• _対象本文_
-----

トゥガン・ソヒエフがボリショイとトゥールーズのポストを辞任するという今年春のニュースは、大きな衝撃をもって迎えられた。祖国ロシアのウクライナ侵攻を受けての、苦渋の決断だった。直後に本人から「明るい未来を祈りたい」という前向きなメッセージが届いた。私たちはこれからも、彼との共演を継続する。3年ぶりの来日が待ち遠しい。


トゥガン・ソヒエフ

「闘争から勝利」へのアンチテーゼ-ベートーヴェン&ブラームス 別の一面を聴く

Aプログラム]のベートーヴェン《交響曲第4番》は、《英雄》や《運命》に比べると革新的ではないイメージがある。しかし元々、力瘤の入った構成を目指したのではなく、即興性を交響曲に持ち込もうという、別の実験精神の現れと見ることもできよう。曖昧模糊とした導入部はのちの《第9》を予感させるし、曲全体の運びには、少し前の《幻想曲風ピアノ・ソナタ》に通じる伸びやかさがある。ロマン派を先取りするかのような木管やティンパニのソロも特徴的で、シューマンが高く評価したのも頷ける。クライバーやアーノンクールといった名指揮者が《第4番》を好んだが、ソヒエフもその一人。風通しのよい、推進力のある音楽作りがこの曲に向くのだろう。

-----

• _作業指示 1_
ソヒエフ公演の紹介文について、次の各問に答えてください。
(a) ソヒエフが辞任したのはどこのポストか。
(b) ソヒエフ以外に《第4番》を好んだ名指揮者として挙げられているのは誰か。
(c) 《第4番》を高く評価したとされる人物は誰か。
• _作業指示 2_
ソヒエフ公演の紹介文の続きを、最後の文の後から書き進めてください。

• _提供資料_
-----

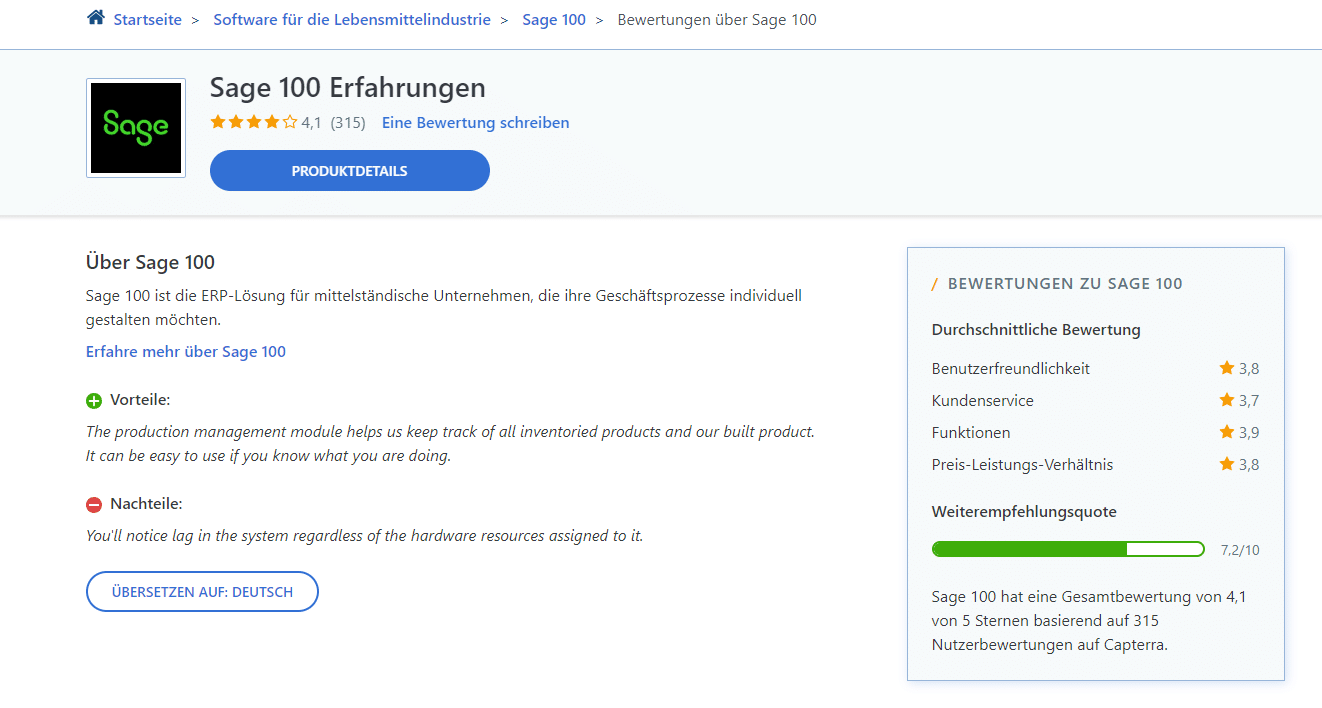Go to Software für die Lebensmittelindustrie

(x=352, y=20)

-----

• _出力結果 1_
(a) ボリショイとトゥールーズ
(b) クライバーとアーノンクール
(c) シューマン

• _出力結果 2_
トゥガン・ソヒエフ、ベートーヴェン、ブラームス、ハオチェン・チャン

前半は同じ変ロ長調のブラームス《ピアノ協奏曲第2番》。重厚な第1・第2楽章と打って変わって、後半はトランペットとティンパニが沈黙し、室内楽的な趣になる。これもやはり“闘争から勝利へ”のアンチテーゼというべきか。ホルンやチェロのソロなど、斬新な仕掛けにも富んでいる。理性と情熱のバランスが取れたハオチェン・チャンのピアノに期待したい。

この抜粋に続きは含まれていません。